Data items
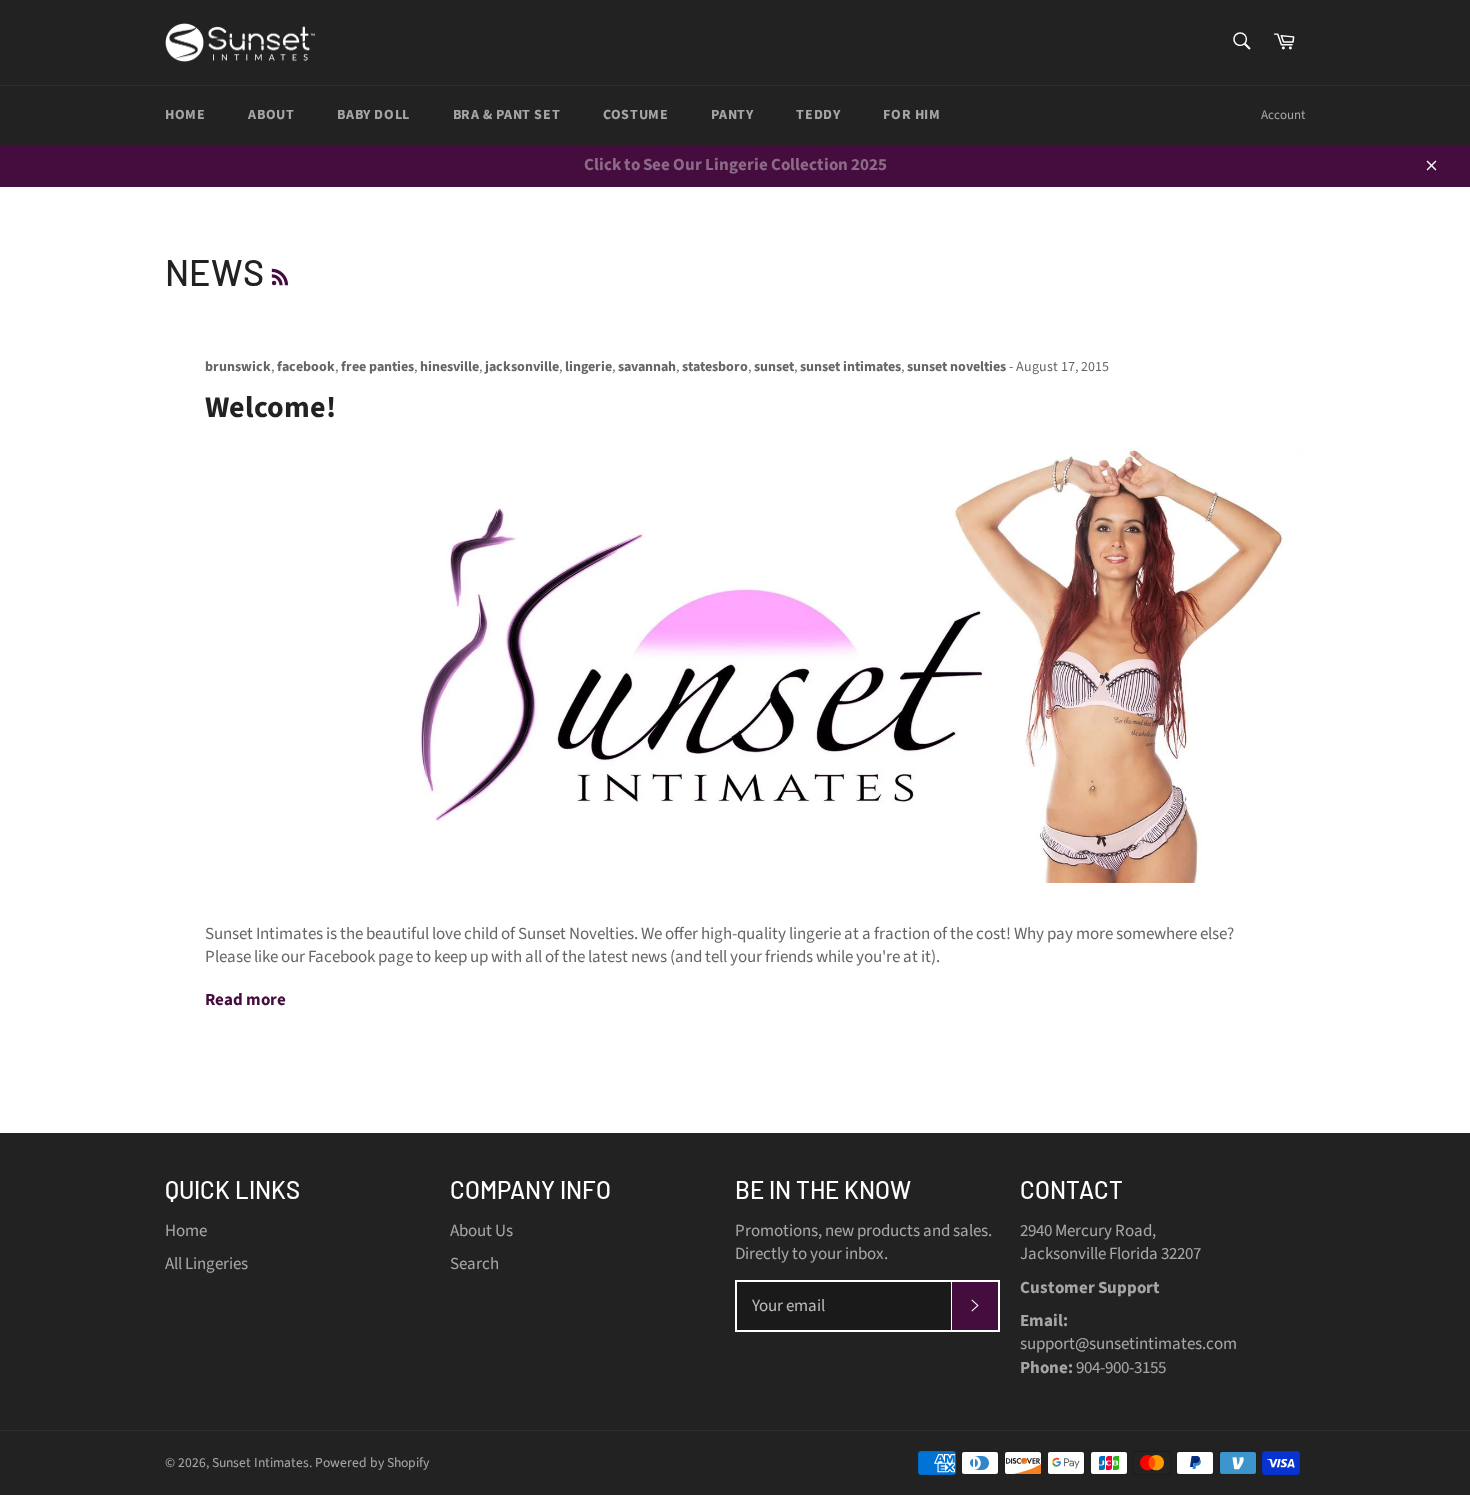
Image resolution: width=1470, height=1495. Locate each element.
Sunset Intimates (260, 1462)
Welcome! (270, 407)
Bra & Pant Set (506, 115)
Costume (635, 115)
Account (1283, 115)
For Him (911, 115)
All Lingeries (206, 1264)
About (271, 115)
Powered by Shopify (372, 1462)
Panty (732, 115)
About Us (481, 1231)
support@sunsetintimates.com (1128, 1344)
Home (185, 115)
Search (474, 1264)
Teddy (818, 115)
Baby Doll (373, 115)
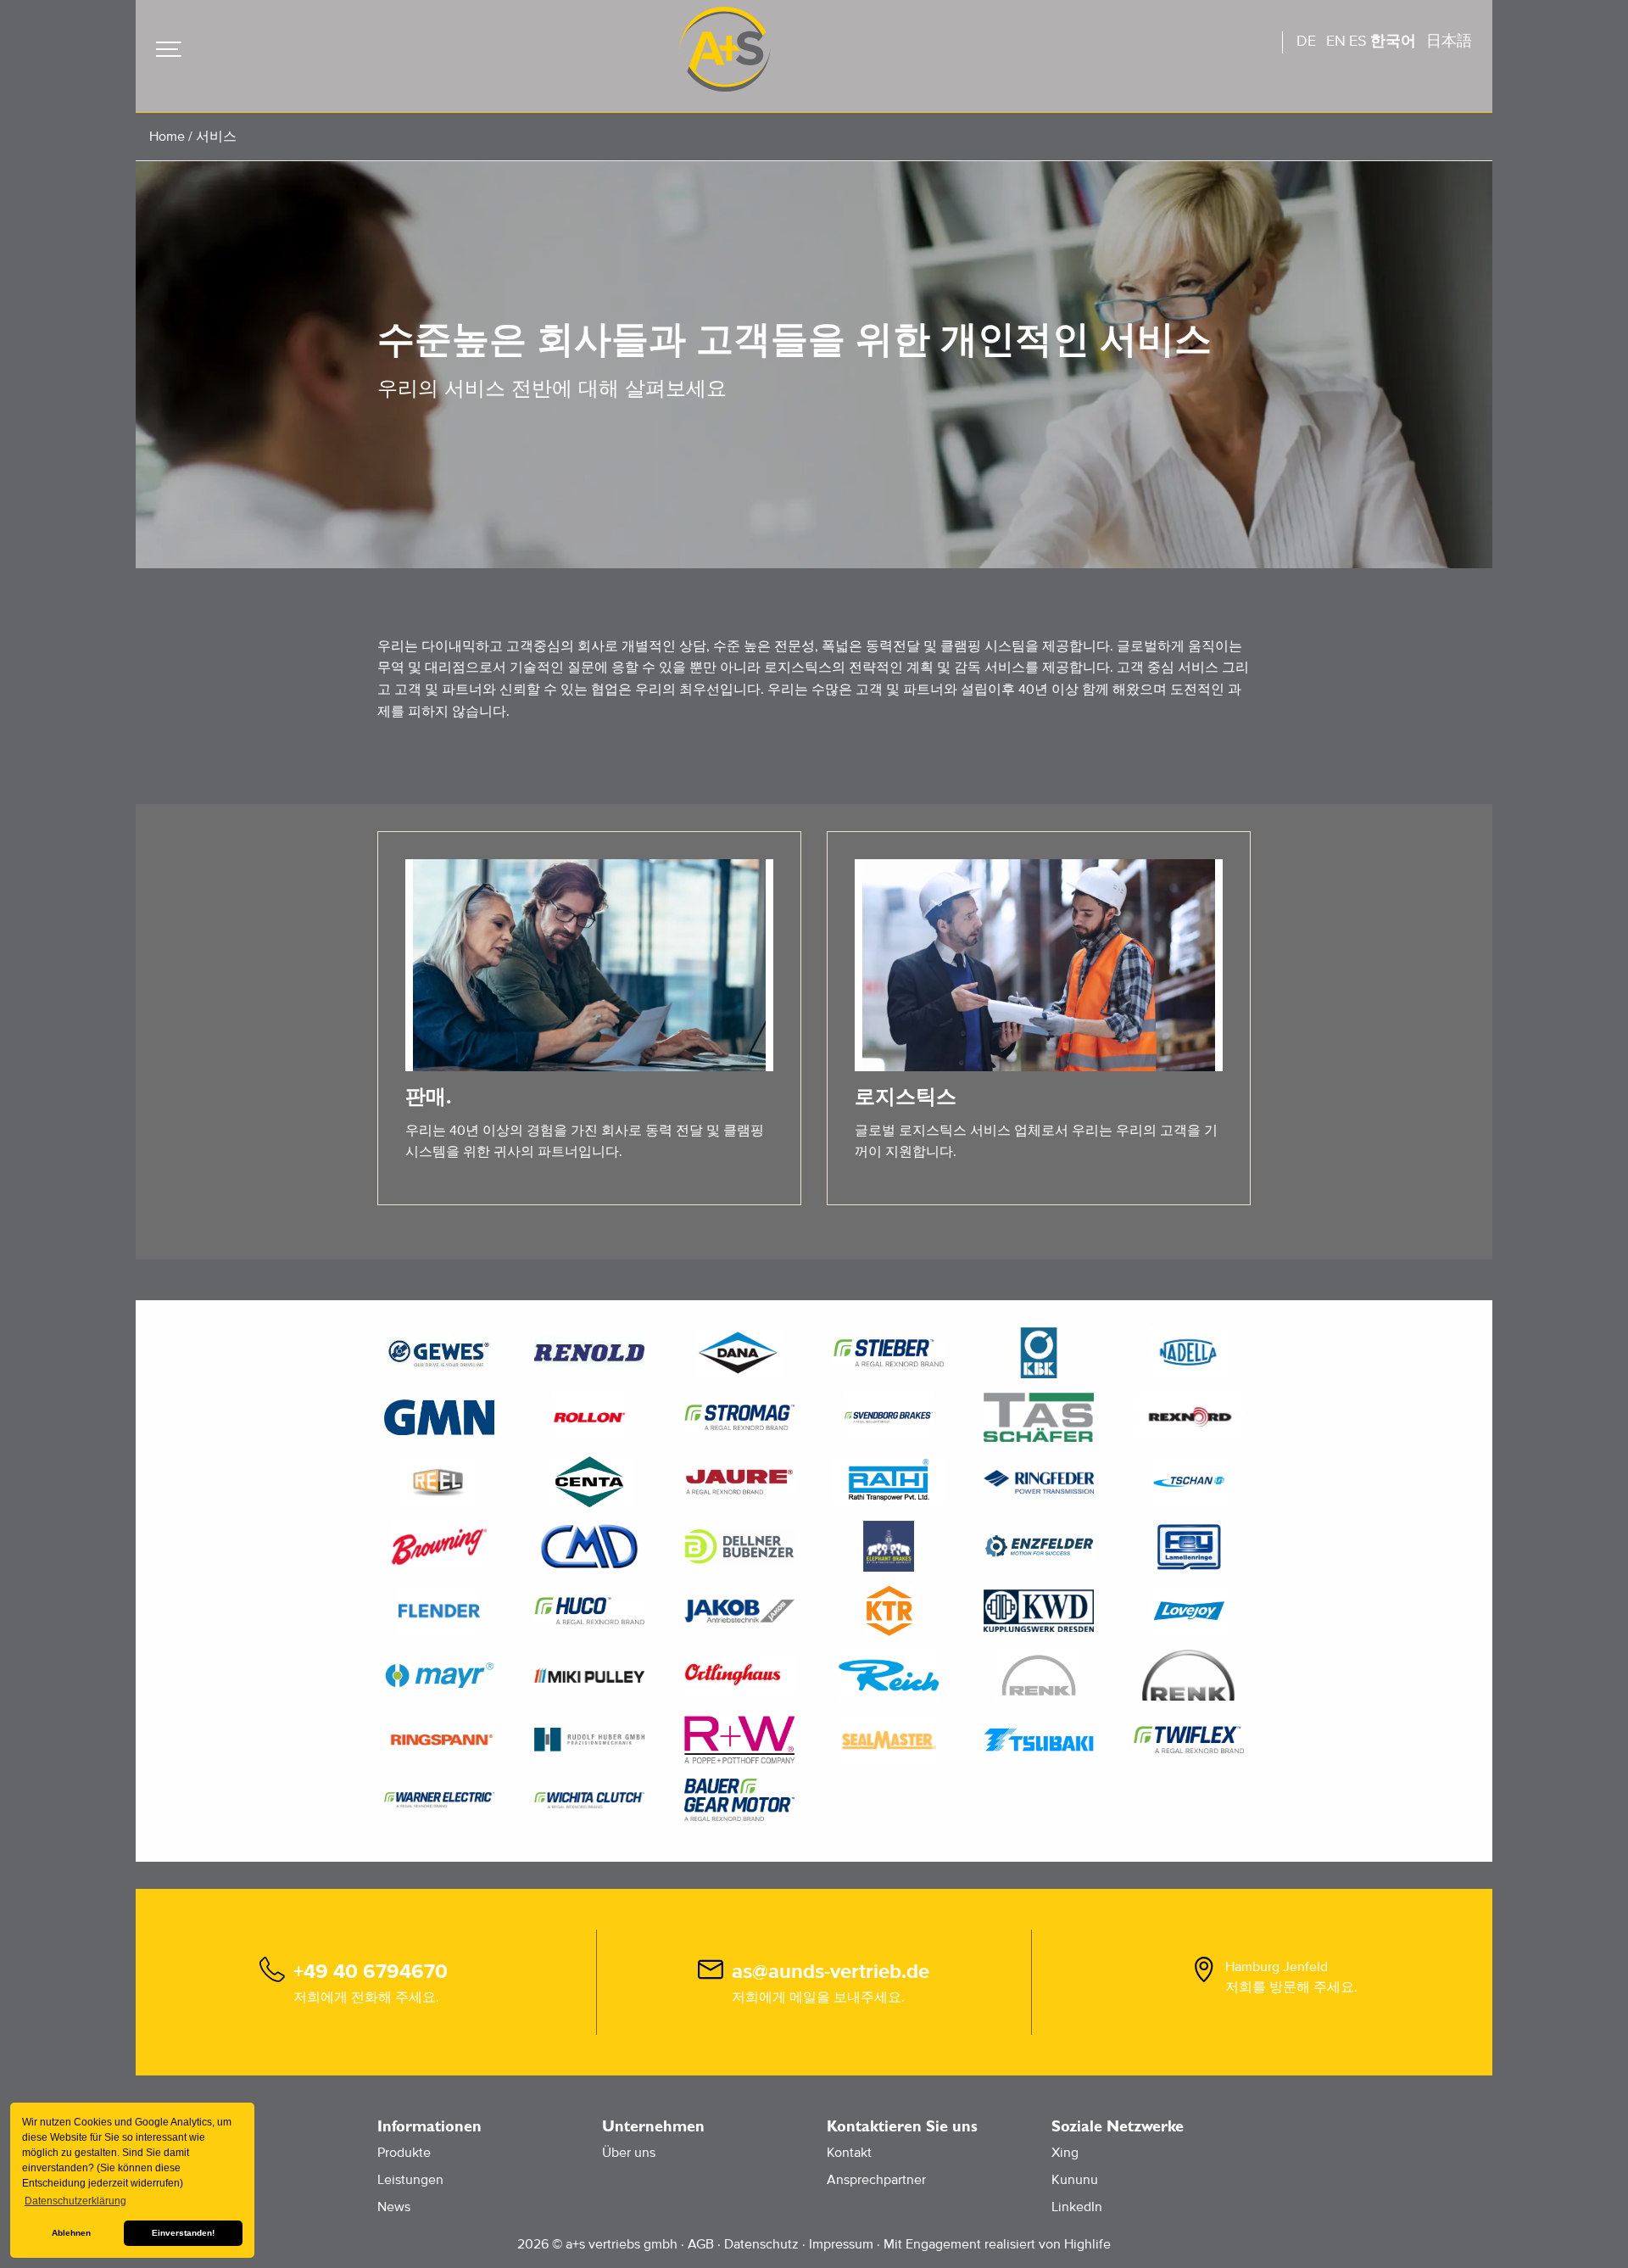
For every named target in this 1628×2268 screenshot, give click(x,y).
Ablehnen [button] (71, 2232)
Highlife (1087, 2244)
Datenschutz (761, 2244)
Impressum (841, 2244)
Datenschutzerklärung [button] (75, 2201)
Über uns (628, 2152)
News (393, 2207)
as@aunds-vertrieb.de (830, 1972)
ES (1358, 41)
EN (1336, 41)
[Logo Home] (725, 49)
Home (167, 136)
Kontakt (849, 2152)
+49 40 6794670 (370, 1972)
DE (1306, 41)
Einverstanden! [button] (183, 2232)
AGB (701, 2244)
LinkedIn (1076, 2207)
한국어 (1393, 41)
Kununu (1074, 2180)
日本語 (1449, 41)
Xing (1065, 2152)
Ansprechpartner (876, 2180)
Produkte (404, 2152)
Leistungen (410, 2180)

What you need to do:
A verbatim copy of the entries, stripped of pictures, should be produced.

Problem solution:
Image resolution: width=1470, height=1495. Locate each element.
Sunset Intimates (260, 1462)
Welcome! (270, 407)
Bra & Pant Set (506, 115)
Costume (635, 115)
Account (1283, 115)
For Him (911, 115)
All Lingeries (206, 1264)
About (271, 115)
Powered by Shopify (372, 1462)
Panty (732, 115)
About Us (481, 1231)
support@sunsetintimates.com (1128, 1344)
Home (185, 115)
Search (474, 1264)
Teddy (818, 115)
Baby Doll (373, 115)
For every named target in this 1628×2268 screenshot, give click(x,y).
Ablehnen [button] (71, 2232)
Highlife (1087, 2244)
Datenschutz (761, 2244)
Impressum (841, 2244)
Datenschutzerklärung [button] (75, 2201)
Über uns (628, 2152)
News (393, 2207)
as@aunds-vertrieb.de (830, 1972)
ES (1358, 41)
EN (1336, 41)
[Logo Home] (725, 49)
Home (167, 136)
Kontakt (849, 2152)
+49 40 6794670 (370, 1972)
DE (1306, 41)
Einverstanden! [button] (183, 2232)
AGB (701, 2244)
LinkedIn (1076, 2207)
한국어 (1393, 41)
Kununu (1074, 2180)
日本語 (1449, 41)
Xing (1065, 2152)
Ansprechpartner (876, 2180)
Produkte (404, 2152)
Leistungen (410, 2180)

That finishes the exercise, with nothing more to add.